• Hi All

    Please note that at the Chandoo.org Forums there is Zero Tolerance to Spam

    Post Spam and you Will Be Deleted as a User

    Hui...

  • When starting a new post, to receive a quicker and more targeted answer, Please include a sample file in the initial post.

Use a formula to duplicate a table?

DonMinter

Member
Is it possible to use a formula to duplicate a table?


I have two sheets. Sheet one is a collection of tables. Sheet two is my "definitions" sheet. I have a start date, and an end date as data in my definitions. Each table in sheet one is a date broken down into hours (columns 1 - 24, ignoring headers, labels, etc.).

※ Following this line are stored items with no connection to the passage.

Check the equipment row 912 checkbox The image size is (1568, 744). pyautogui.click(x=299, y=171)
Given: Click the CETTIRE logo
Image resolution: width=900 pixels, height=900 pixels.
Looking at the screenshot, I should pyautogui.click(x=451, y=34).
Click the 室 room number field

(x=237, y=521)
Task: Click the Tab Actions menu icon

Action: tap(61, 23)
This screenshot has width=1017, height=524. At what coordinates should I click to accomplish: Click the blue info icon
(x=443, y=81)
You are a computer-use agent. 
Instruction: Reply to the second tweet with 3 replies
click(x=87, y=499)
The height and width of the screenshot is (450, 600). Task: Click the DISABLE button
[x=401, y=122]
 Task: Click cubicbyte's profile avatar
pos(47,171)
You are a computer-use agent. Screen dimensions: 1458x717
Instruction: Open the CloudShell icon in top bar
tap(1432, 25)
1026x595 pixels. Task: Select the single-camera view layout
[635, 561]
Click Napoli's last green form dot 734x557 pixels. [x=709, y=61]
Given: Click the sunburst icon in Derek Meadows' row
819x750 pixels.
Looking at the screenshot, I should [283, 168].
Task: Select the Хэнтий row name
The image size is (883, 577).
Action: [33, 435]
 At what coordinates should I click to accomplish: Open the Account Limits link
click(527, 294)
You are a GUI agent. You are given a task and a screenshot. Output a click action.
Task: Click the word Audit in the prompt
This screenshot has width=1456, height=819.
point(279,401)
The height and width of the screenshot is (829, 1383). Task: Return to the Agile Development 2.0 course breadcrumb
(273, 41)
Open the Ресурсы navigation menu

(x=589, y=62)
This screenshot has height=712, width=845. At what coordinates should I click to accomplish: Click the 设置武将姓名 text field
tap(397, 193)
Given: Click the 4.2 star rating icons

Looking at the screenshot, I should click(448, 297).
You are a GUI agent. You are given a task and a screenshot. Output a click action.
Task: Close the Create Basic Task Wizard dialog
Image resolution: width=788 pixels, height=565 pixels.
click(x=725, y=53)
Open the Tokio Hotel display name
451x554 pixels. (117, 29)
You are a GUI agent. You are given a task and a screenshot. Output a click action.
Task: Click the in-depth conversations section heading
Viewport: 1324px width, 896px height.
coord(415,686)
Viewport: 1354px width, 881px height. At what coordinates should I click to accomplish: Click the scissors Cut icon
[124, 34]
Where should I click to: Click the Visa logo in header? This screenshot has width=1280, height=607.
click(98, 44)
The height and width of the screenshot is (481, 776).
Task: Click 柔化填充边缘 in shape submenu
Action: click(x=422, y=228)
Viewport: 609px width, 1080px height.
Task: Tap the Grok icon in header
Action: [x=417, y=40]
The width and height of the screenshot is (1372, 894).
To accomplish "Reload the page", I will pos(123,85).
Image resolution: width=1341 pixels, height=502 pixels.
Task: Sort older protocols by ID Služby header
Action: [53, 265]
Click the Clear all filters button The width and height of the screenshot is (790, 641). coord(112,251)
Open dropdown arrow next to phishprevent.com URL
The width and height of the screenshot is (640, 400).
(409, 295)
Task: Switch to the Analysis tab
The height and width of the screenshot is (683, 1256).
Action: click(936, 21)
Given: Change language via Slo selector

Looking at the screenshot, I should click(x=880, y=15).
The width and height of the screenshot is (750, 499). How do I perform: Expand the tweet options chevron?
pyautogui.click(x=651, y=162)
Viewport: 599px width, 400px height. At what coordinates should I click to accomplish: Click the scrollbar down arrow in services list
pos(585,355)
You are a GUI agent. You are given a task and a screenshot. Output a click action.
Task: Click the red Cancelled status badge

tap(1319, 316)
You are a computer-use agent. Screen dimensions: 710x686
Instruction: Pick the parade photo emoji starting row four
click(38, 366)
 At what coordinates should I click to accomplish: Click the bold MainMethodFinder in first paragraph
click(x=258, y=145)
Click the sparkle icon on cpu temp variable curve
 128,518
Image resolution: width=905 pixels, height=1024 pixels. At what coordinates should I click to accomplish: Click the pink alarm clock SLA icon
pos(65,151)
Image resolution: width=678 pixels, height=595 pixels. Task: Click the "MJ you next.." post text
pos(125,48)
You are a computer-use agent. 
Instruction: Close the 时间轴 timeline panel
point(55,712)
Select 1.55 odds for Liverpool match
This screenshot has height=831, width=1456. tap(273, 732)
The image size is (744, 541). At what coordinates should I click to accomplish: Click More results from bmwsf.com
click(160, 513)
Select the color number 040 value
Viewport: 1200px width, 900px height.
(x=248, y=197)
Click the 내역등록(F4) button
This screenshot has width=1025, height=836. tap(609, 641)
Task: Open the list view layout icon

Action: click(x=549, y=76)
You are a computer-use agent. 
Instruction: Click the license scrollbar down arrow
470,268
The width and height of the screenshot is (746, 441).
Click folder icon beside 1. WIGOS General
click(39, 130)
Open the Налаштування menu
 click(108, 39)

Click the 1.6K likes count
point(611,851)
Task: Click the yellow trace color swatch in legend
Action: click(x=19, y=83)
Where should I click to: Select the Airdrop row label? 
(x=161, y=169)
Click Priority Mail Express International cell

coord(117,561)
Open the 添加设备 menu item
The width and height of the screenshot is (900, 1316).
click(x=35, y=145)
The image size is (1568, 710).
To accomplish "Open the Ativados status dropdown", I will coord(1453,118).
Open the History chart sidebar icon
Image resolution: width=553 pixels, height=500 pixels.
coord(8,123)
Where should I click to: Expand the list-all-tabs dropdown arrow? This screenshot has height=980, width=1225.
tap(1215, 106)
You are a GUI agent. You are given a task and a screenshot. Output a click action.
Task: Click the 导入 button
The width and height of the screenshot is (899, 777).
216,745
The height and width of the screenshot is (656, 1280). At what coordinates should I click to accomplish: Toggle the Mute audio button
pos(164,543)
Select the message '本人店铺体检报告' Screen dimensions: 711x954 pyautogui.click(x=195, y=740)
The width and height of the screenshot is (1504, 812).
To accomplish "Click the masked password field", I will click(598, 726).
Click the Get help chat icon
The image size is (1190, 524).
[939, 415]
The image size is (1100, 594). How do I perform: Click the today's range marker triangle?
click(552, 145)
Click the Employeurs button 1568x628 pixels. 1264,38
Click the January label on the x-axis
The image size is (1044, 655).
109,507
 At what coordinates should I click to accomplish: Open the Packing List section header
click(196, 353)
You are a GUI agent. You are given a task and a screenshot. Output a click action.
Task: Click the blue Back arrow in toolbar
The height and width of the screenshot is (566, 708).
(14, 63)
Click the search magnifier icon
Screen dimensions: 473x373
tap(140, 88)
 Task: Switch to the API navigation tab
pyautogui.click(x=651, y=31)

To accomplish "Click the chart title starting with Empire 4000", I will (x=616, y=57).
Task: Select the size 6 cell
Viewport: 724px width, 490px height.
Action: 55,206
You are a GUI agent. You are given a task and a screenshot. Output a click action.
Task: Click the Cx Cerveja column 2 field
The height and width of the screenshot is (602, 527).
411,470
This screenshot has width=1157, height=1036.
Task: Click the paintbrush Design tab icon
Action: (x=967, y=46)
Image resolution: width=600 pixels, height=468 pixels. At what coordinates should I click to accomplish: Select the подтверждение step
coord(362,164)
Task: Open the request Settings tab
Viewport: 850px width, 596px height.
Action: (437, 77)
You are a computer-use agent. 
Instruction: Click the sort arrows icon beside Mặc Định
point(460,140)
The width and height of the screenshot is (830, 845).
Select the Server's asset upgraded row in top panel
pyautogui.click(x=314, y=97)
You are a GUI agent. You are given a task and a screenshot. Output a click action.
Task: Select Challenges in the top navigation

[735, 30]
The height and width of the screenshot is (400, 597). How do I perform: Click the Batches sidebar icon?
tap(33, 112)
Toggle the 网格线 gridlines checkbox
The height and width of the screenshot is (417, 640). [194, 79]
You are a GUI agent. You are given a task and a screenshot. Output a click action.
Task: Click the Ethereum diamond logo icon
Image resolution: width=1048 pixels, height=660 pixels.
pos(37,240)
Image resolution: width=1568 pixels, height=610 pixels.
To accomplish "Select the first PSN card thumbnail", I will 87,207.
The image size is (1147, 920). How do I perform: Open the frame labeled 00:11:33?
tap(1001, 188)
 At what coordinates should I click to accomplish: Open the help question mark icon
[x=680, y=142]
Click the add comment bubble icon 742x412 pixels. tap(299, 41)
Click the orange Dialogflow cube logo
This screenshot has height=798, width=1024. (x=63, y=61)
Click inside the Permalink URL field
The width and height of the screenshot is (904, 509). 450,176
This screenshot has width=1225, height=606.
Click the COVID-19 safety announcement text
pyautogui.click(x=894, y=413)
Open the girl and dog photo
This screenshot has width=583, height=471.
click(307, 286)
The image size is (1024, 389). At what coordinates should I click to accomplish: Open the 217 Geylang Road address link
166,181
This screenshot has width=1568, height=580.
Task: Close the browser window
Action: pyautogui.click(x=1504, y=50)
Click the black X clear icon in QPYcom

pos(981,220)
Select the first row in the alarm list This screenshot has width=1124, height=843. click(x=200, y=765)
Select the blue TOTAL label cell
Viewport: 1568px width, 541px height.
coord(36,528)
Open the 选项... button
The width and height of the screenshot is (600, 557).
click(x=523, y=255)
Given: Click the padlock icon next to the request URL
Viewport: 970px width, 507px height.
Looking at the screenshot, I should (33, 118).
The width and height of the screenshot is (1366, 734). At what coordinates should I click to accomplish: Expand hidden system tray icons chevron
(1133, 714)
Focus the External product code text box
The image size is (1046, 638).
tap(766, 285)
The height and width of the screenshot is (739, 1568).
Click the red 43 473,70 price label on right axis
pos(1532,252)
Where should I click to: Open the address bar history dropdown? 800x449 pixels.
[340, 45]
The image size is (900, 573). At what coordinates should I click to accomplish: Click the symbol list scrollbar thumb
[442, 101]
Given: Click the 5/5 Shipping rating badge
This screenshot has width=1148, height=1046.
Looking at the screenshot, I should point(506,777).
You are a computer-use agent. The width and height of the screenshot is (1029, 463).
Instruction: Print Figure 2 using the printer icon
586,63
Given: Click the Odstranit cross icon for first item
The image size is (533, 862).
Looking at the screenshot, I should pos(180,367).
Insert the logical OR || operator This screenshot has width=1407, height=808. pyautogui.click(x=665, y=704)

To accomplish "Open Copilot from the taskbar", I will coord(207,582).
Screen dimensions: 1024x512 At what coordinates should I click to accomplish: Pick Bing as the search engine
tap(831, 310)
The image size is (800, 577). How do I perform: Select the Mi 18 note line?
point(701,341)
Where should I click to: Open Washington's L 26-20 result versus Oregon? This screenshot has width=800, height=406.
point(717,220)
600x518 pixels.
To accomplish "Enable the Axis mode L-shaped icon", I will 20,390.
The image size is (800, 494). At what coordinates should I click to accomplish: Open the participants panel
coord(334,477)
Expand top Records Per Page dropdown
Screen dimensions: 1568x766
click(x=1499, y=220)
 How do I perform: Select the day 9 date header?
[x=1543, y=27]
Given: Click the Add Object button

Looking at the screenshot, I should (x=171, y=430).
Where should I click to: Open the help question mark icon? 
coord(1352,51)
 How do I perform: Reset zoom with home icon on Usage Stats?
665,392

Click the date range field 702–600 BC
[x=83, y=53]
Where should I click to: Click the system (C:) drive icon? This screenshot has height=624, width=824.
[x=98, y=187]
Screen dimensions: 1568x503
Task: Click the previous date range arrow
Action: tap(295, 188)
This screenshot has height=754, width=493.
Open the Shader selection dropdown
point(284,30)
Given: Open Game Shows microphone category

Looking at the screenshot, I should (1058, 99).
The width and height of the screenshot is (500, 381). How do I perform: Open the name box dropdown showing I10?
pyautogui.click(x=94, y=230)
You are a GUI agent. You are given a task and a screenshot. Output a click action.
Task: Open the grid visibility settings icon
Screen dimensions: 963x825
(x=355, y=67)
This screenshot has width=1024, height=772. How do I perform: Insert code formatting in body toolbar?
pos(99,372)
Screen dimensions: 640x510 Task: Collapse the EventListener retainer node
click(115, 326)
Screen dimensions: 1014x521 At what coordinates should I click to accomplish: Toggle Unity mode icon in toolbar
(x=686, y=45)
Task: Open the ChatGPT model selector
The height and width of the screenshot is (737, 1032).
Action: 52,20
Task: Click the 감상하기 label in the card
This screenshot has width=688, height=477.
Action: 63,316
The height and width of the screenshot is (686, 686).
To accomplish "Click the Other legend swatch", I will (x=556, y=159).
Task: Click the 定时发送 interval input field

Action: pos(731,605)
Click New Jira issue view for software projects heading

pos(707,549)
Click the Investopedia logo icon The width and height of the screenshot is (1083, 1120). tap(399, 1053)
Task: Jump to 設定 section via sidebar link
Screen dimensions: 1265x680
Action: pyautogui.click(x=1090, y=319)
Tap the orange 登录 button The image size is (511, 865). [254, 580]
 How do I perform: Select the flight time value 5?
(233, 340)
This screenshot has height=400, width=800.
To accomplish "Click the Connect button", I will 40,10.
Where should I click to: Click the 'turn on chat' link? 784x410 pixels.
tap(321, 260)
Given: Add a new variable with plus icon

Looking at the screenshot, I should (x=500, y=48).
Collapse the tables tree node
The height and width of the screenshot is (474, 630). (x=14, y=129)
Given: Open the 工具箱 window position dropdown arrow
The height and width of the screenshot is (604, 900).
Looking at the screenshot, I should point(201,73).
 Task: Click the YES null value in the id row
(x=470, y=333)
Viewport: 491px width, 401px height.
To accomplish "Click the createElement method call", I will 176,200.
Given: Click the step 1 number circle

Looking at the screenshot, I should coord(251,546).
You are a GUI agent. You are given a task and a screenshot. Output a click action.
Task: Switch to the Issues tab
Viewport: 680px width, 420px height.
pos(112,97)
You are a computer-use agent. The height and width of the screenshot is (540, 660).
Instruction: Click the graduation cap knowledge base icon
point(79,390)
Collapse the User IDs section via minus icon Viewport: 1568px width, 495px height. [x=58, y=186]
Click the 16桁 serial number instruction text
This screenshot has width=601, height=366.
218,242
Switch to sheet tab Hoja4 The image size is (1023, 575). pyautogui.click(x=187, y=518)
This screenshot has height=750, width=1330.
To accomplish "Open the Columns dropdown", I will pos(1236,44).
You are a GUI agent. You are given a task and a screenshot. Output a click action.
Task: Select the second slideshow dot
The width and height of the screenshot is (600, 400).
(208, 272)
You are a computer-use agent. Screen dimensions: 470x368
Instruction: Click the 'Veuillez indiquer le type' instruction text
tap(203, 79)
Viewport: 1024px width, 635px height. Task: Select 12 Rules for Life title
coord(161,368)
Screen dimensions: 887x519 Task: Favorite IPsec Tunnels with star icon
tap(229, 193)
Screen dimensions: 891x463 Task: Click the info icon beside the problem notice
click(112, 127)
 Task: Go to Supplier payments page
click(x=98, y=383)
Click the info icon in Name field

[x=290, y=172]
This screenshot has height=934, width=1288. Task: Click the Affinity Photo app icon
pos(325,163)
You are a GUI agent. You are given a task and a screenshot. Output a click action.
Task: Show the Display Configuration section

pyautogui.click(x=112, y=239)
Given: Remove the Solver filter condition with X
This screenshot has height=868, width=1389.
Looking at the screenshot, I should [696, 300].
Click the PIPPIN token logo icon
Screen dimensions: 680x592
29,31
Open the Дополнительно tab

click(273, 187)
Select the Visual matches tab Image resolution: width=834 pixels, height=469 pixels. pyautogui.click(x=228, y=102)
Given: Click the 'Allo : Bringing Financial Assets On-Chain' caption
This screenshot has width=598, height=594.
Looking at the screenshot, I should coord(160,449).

Now, if the person enters 5 days different on sheet two, I need to have 6 tables on sheet one... Day 1 to day 6 (6 - 1 is five days difference).


Can this be done using a formula? I really don't want to relearn VBA for this, as I haven't written any code since like Excel 2003.


I'm using Excel 2010. I've read everything I can find on tables, but I can't find what I'm looking for. I can even do additional sheets (one per day) if need be, but I'd prefer a single sheet with 1 table per day. I'm also open to other ways to do this short of cutting and pasting manually (which is what I'm going to have to do if this doesn't work).


For more information, I'm trying to adapt the Gantt charts to allow for hourly granularity for very tight project schedules.


Thanks in advance for any suggestions anyone can make.
 
I'm not really understanding the question.


You could always name the table, select cells of the same size as the table and enter =tablename as an array, but I'm not clear as to why we would do that, considering the table is already there.


Can you post a sample?
 
I think I am going to change my approach, Dan_l. I think I'm going to manually create the tables for this first evolution, and just make my dependencies work via formulas. There will be enough data-linking in that to keep me busy. This problem has already cost me too much time for its worth. I can always come back later and tweak the spreadsheet if I find the manual C&P too arduous. I just didn't know about Excel tables, and was trying to use them for what is probably too tricky for a newbie to tables.


Thanks for the interrogative. I truly appreciate the fact that you read and attempted my poorly-worded inquiry.